Project description:BACKGROUND:Dementia is a growing public health concern with an estimated prevalence of 50 million people worldwide. Alzheimer's disease (AD) and vascular and frontotemporal dementias (VaD, FTD), share many clinical, genetical, and pathological features making the diagnosis difficult. METHODS:In this study, we compared the transcriptome from the frontal cortex of patients with AD, VaD, and FTD to identify dysregulated pathways. RESULTS:Upregulated genes in AD were enriched in adherens and tight junctions, mitogen-activated protein kinase, and phosphatidylinositol 3-kinase and protein kinase B/Akt signaling pathways, whereas downregulated genes associated with calcium signaling. Upregulated genes in VaD were centered on infectious diseases and nuclear factor kappa beta signaling, whereas downregulated genes are involved in biosynthesis of amino acids and the pentose phosphate pathway.
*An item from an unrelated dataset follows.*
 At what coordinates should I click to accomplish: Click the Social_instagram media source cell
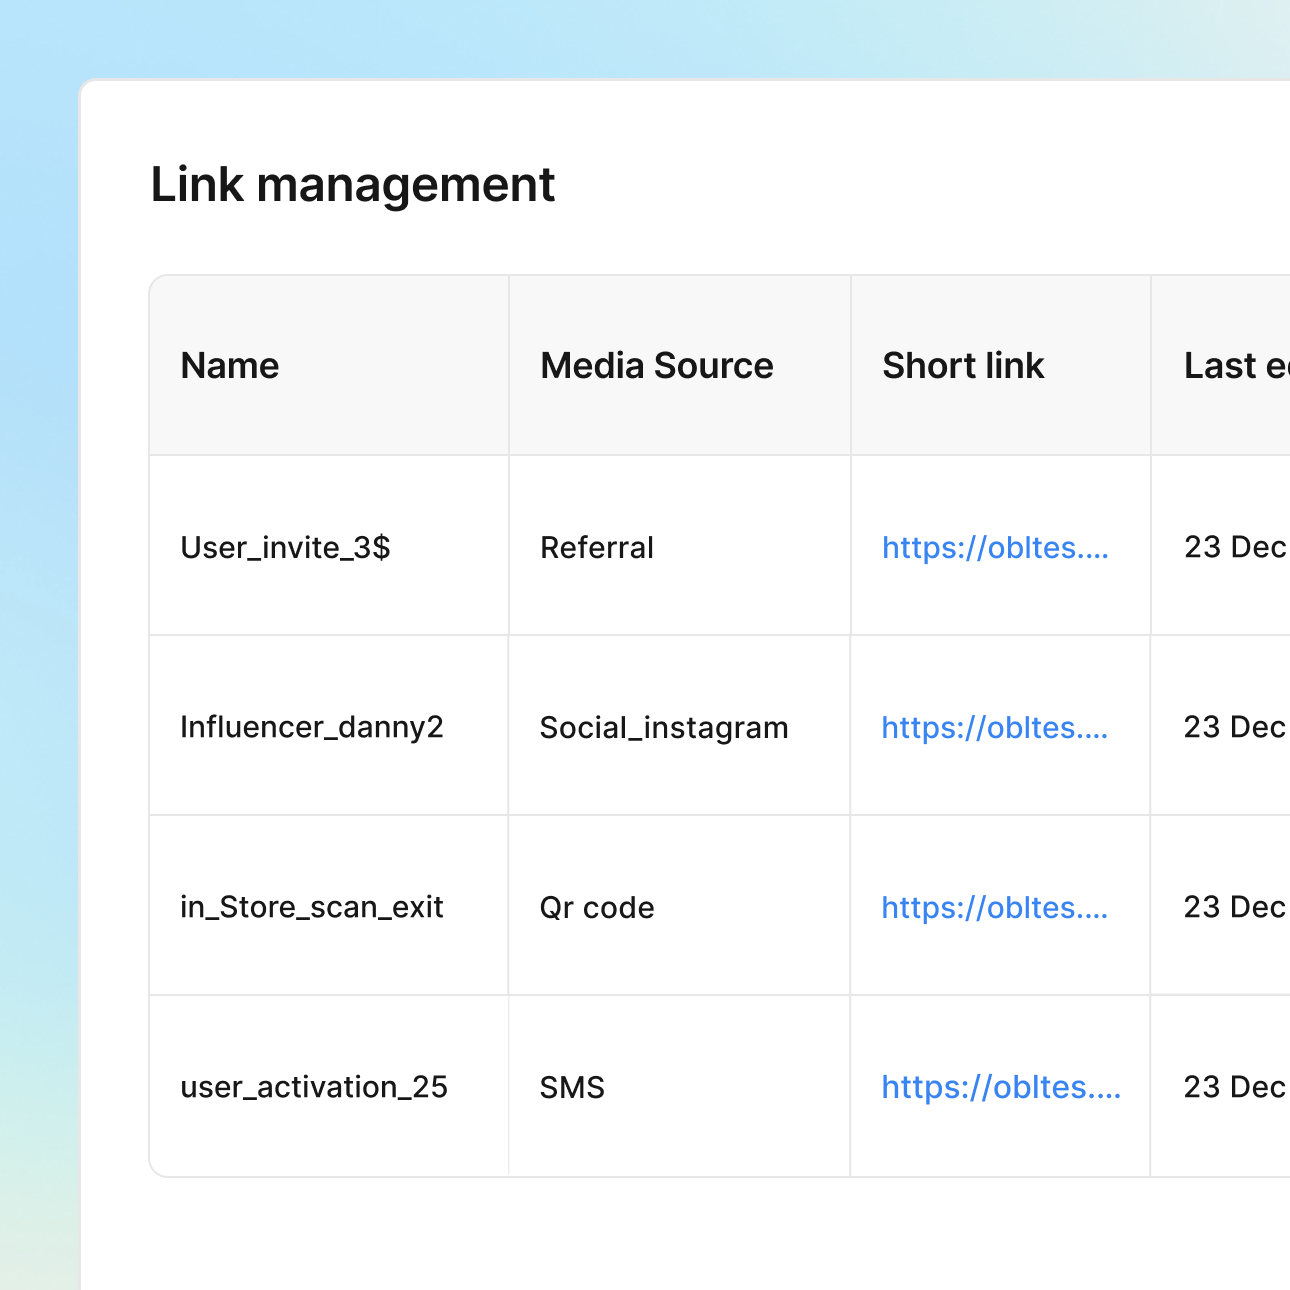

Upregulated genes in FTD were associated with ECM receptor interactions and the lysosome, whereas downregulated genes were involved in glutamatergic synapse and MAPK signaling. The transcription factor KFL4 was shared among the 3 types of dementia. CONCLUSIONS:Collectively, we identified similarities and differences in dysregulated pathways and transcription factors among the dementias. The shared pathways and transcription factors may indicate a potential common etiology, whereas the differences may be useful for distinguishing dementias.